### What the task asks
Among the lines below, restate word for word only those from the line with "Given: Click the" through the line with "This screenshot has height=595, width=673.", with both end lines kept.

---------- Working data ----------

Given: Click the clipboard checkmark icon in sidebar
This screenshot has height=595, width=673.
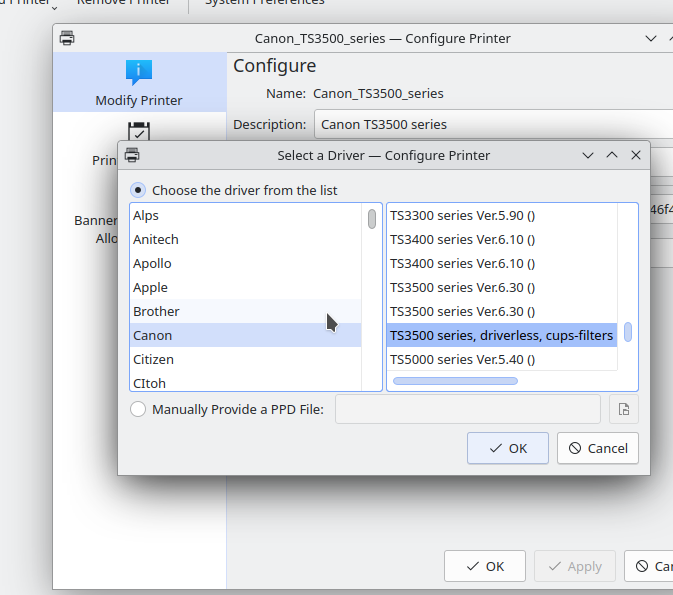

----------
---------- Working data ----------

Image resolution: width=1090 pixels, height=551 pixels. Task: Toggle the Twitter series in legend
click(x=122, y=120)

----------
---------- Working data ----------

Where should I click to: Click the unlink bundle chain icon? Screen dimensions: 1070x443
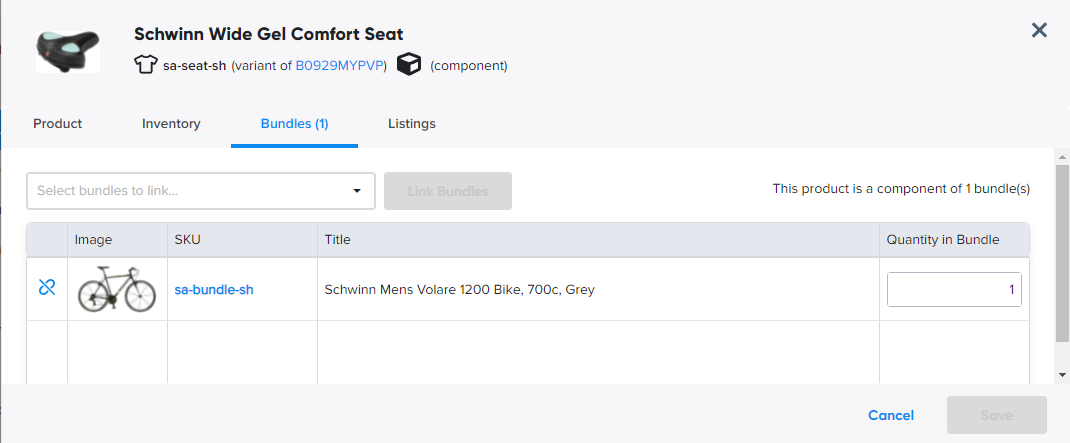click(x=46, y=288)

----------

### Written response
Given: Click the clipboard checkmark icon in sidebar
This screenshot has height=595, width=673.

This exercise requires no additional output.